The day we thought we’d go see the big Buddha dawns grey and rainy. It’s been raining pretty much all night, and it doesn’t take us long to decide that traipsing around a deer park in the rain won’t be much fun. Though it’s a shame to miss one of the biggest Buddhas in the world, and the first one that arrived in Japan, with one umbrella between us to cover our heads, it is a quick decision to skip Nara and go straight to Hiroshima.
It turns out to be the right call, since by the time we arrive, the rain has cleared and it’s actually sunny. We only have one full day, so I am grateful that we’ve taken advantage of a hotel above the station – the day after tomorrow we just need to roll out of the bed, the hotel, and onto the train. We’ve made use of the concierge service in Kyoto, which has sent our bags to Hakone while we take our day trip. Judicious re-packing has allowed us to use the designated camera bag to pack our necessities, while I carry the cameras. Cool huh? And it’s only cost us ~2000Y, around $25. We’ll do that again; it’s such a blessing to reduce our burden by two full size cases.
We arrive in Hiroshima with enough light left to visit the two key places in the city: The Atom Bomb Dome, and the Castle. Oh, I am sure there is more to see, but these two are key for me.
Getting about is relatively easy, we take a street car to the Dome, which used to be the Hiroshima Prefectural Industrial Promotional Hall. It was built in 1914, and was destroyed in 1945. The blast flattened pretty much everything else, but the building remained standing at the epicentre of the bomb, and it now stands as a testament to man’s inhumanity: not just the bomb, but what led to the dropping of it.
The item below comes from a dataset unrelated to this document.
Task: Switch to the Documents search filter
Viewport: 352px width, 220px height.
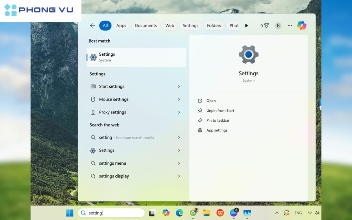Action: tap(146, 25)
Sigh – when will humanity stop fighting? I know, I know, I’m an idealist…. I have to remember that mankind is really no smarter than the average yeast cell: we consume everything and die in our own excreta. Anyway, I digress – again.
On a brighter note, we make our way to the castle, located a short distance from the A bomb dome. NO, it’s not the original – that was flattened along with everything else. The restored construct is small but attractive.
We have three more things we must do here; visit the island of Miyajima and see the floating Torii gate, eat oysters, and eat the Okonomiyaka, a Japanese pancake speciality of Hiroshima.
I’m happy to say we’ve accomplished all three, and in that order.